A few years ago, we published a research note titled “Nevada Triple Play” extolling the investment virtues of three family-controlled, Nevada-centric gaming companies—Eldorado Resorts, Monarch Casino and Golden Entertainment.
Later, we added a fourth, Full House Resorts, which, while neither a family company nor fully Nevada-focused, possessed many of the same strengths and opportunities. The stocks of all four companies have since soared, providing returns of several hundred percent each.
Since then, Eldorado has purchased Caesars Entertainment and changed its name to Caesars. Monarch and Golden have achieved much of the business potential we saw for them. Full House is still to play out.

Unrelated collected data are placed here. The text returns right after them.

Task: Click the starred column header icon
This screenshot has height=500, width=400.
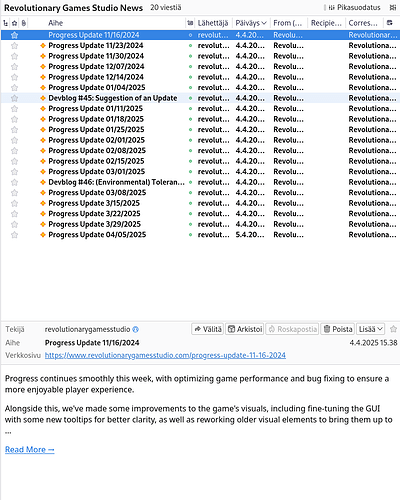Action: 15,23
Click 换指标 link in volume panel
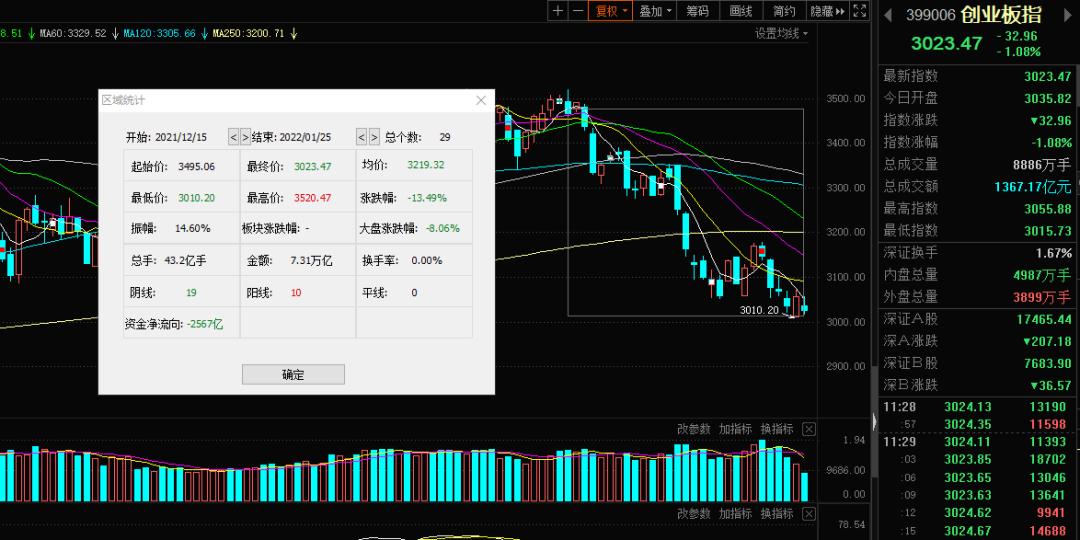Viewport: 1080px width, 540px height. [776, 429]
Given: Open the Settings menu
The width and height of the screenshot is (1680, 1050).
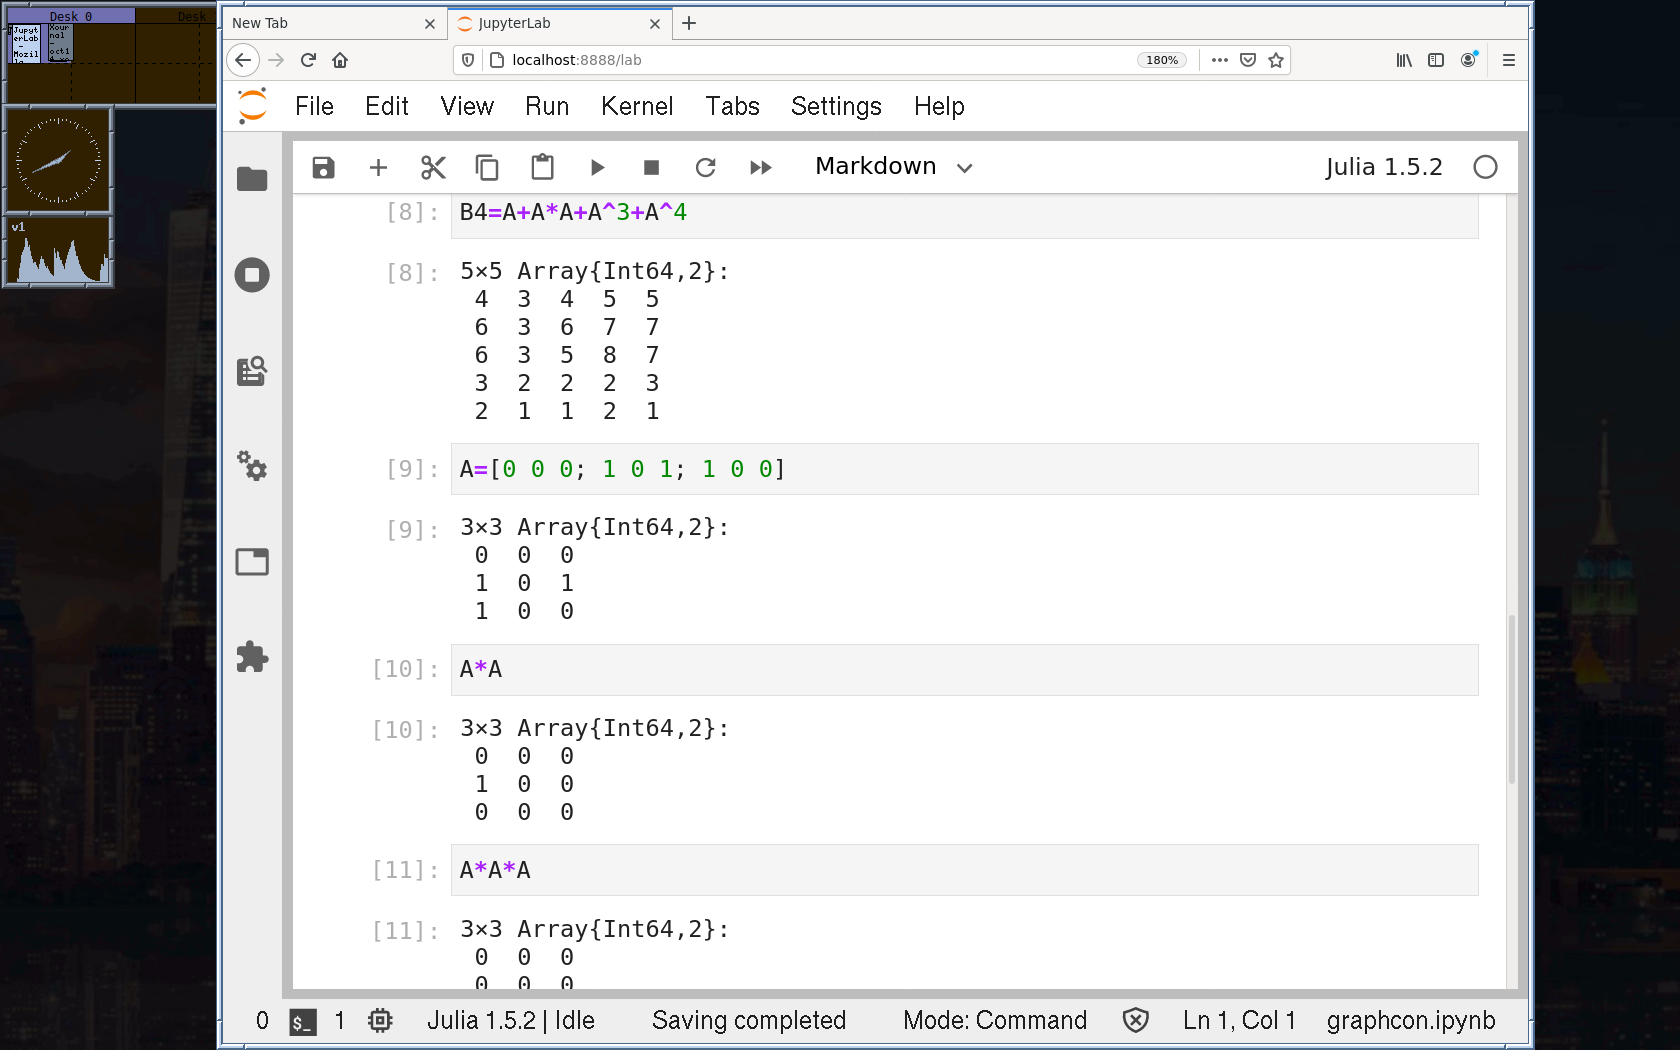Looking at the screenshot, I should 836,106.
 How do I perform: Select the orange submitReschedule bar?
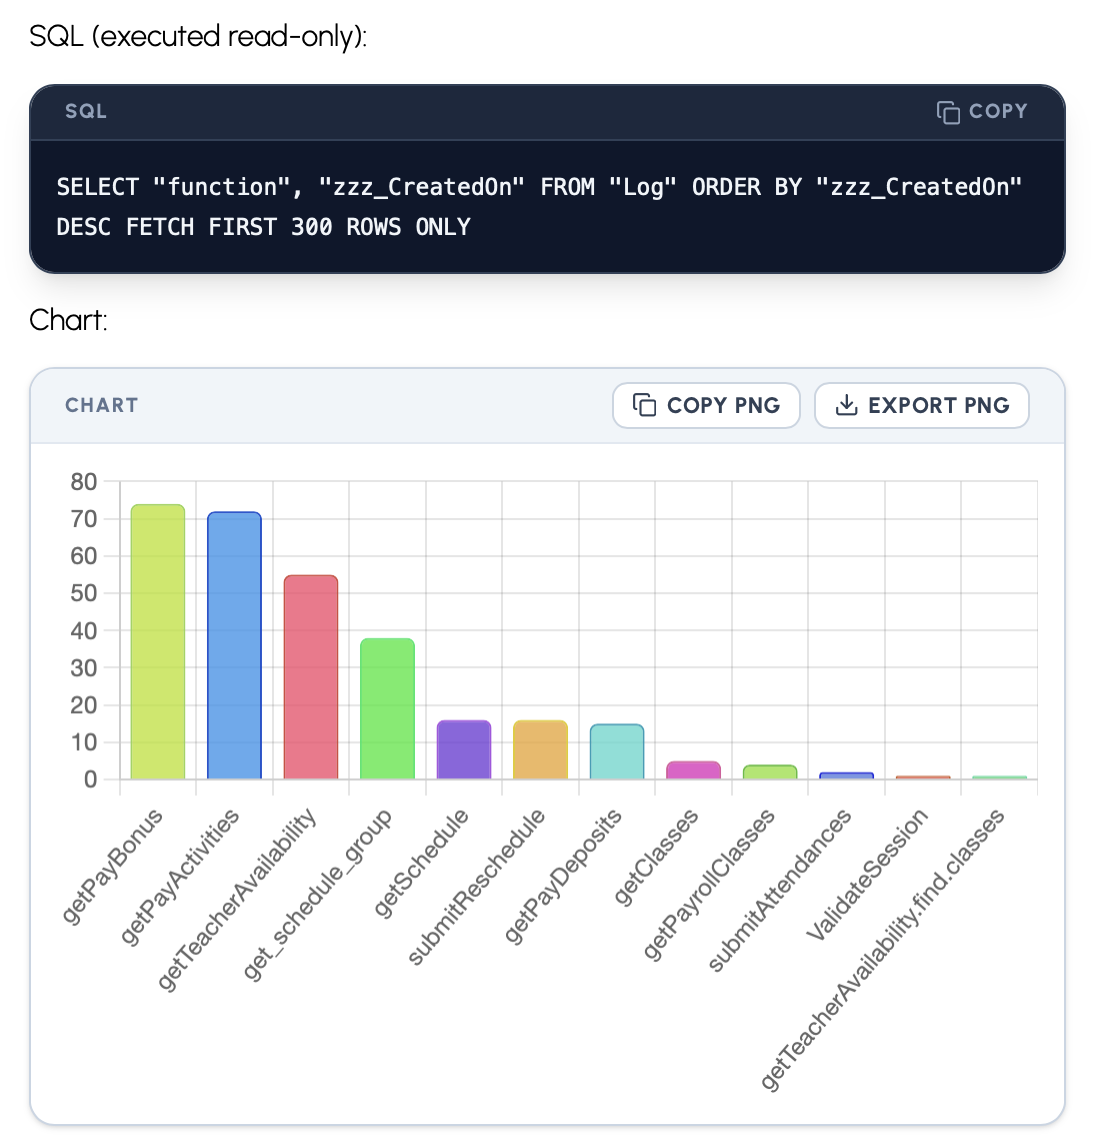coord(540,750)
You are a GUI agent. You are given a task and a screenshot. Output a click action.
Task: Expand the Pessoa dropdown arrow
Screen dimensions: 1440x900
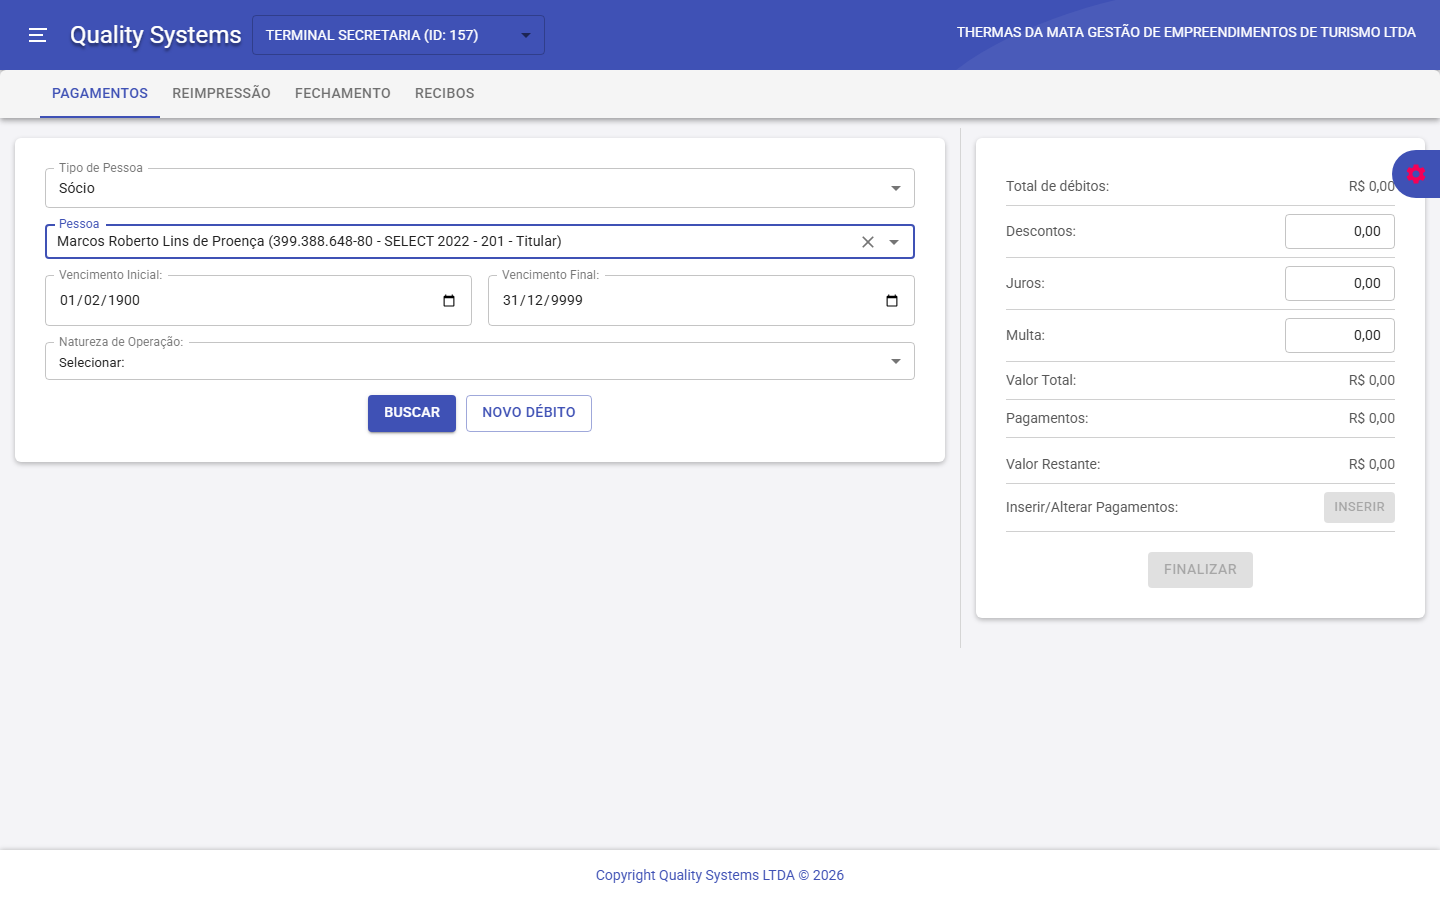pyautogui.click(x=895, y=241)
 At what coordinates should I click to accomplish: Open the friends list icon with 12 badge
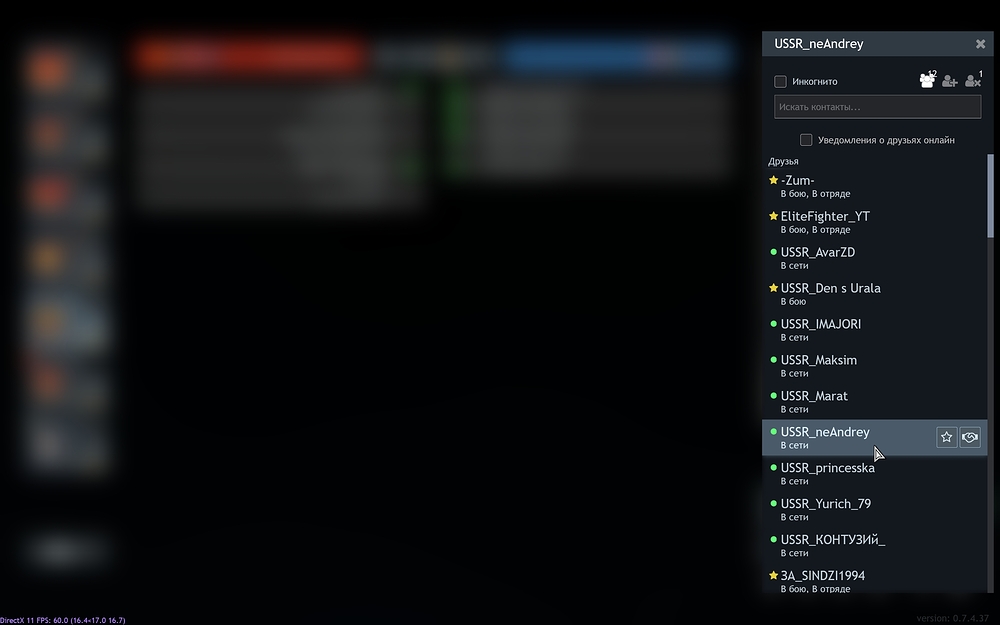927,81
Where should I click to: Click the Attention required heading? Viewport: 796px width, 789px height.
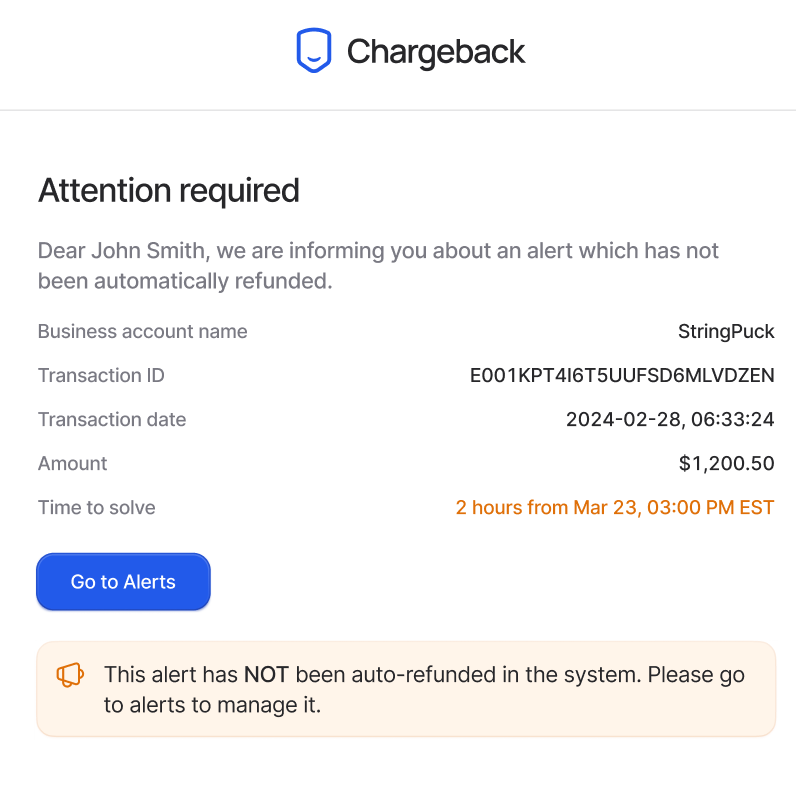[x=169, y=191]
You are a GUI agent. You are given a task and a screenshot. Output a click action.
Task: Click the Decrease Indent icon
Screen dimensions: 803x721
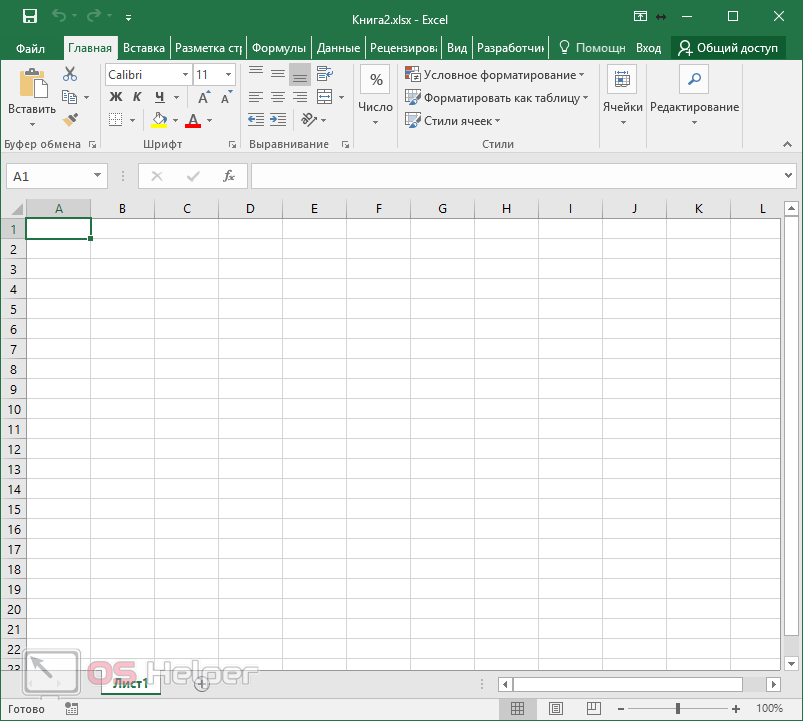(x=255, y=120)

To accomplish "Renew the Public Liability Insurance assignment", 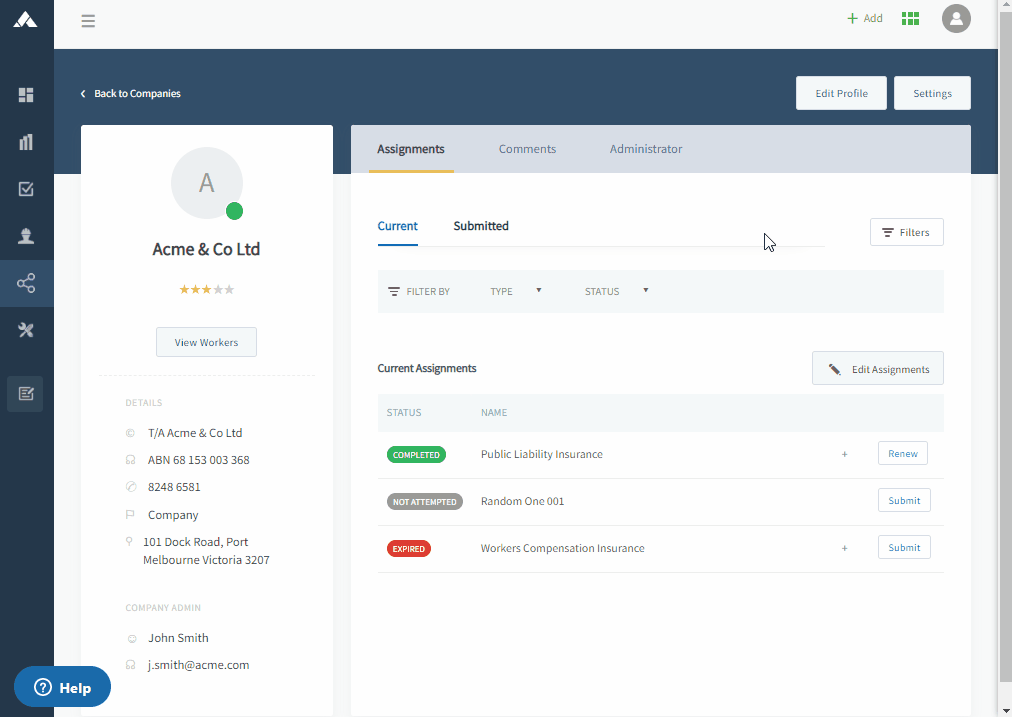I will pos(902,454).
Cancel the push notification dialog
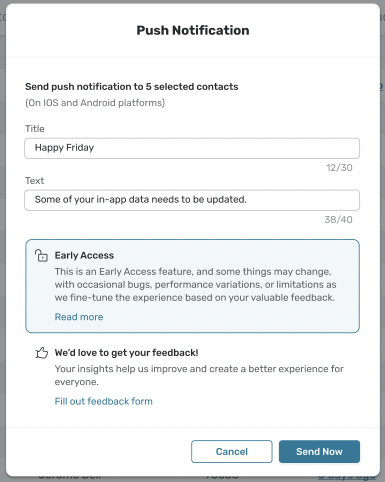 [x=232, y=451]
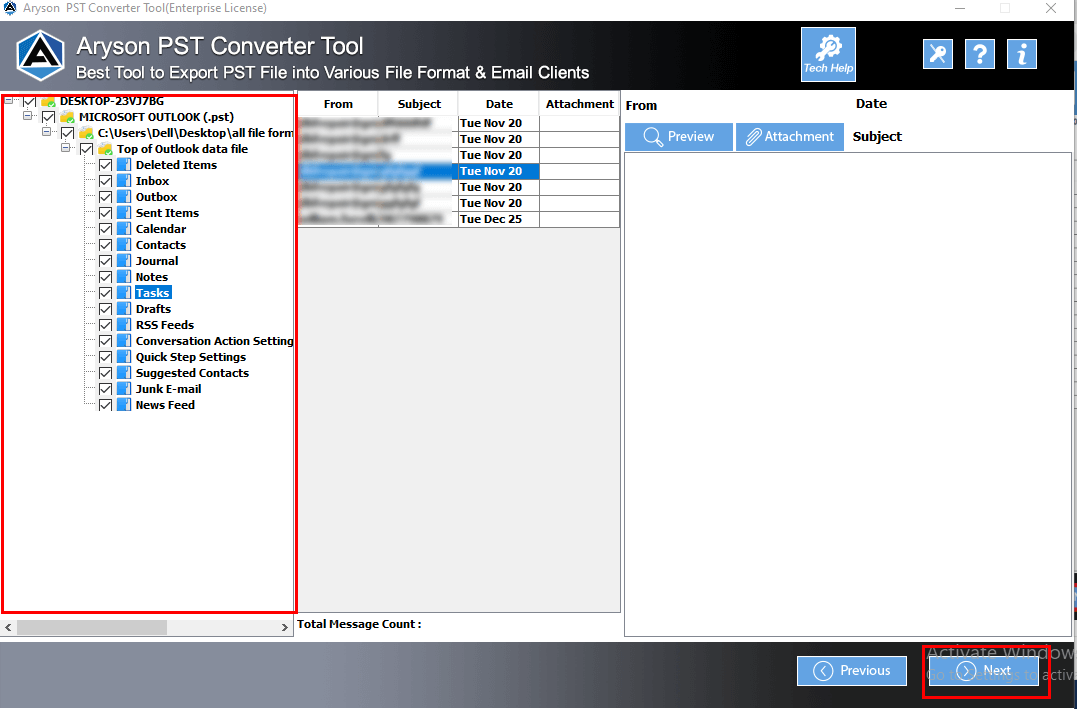Click the Top of Outlook data file folder icon
The width and height of the screenshot is (1077, 709).
point(102,148)
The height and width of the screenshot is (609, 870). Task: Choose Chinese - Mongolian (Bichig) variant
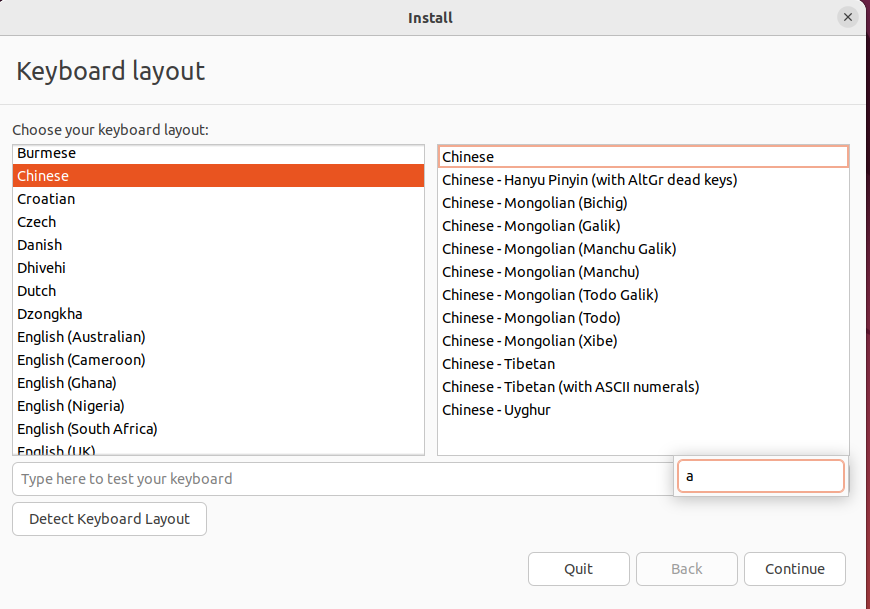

So where do we stand on those companies today? We are still with them, though for reasons that vary as the businesses have changed, and recognizing that the returns of the past several years are unlikely to repeat for most over the next several. Here’s a fresh look at the quartet:
Caesars has undergone the greatest transformation from its much, much smaller Reno beginnings.
The investment thesis: The same steadfast family control, a CEO in Tom Reeg focused perhaps like no other in the industry on the bottom line, and the potential of all of its large and varied assets—Las Vegas Strip resorts, regional casino network and 60 million-plus player database upon which to build a highly profitable online gaming and sports betting operation.
Given the prospect of generating EBITDAR approaching $5 billion in several years and an ever-improving balance sheet, it is likely that the stock will double in a reasonable amount of time from its recent $40 to $55 range, and then perhaps far more in the long-term.
Caesars sound bite: Size matters.
Golden. With the sales this year of its Maryland casino and its slot routes business, Golden will become a pure play on the growth of southern Nevada.
The investor focus is on development of the Strat in Las Vegas into a casino resort matching the revenue and profitability of would-be Strip peers like Circus Circus, Luxor and Excalibur, expanding the Las Vegas Valley tavern business to its stated goal of up to 100 units from today’s 64, developing its dominant Laughlin presence into a profitable and growing Las Vegas alternative and LV residents’ getaway, and maximizing returns of its locals casinos.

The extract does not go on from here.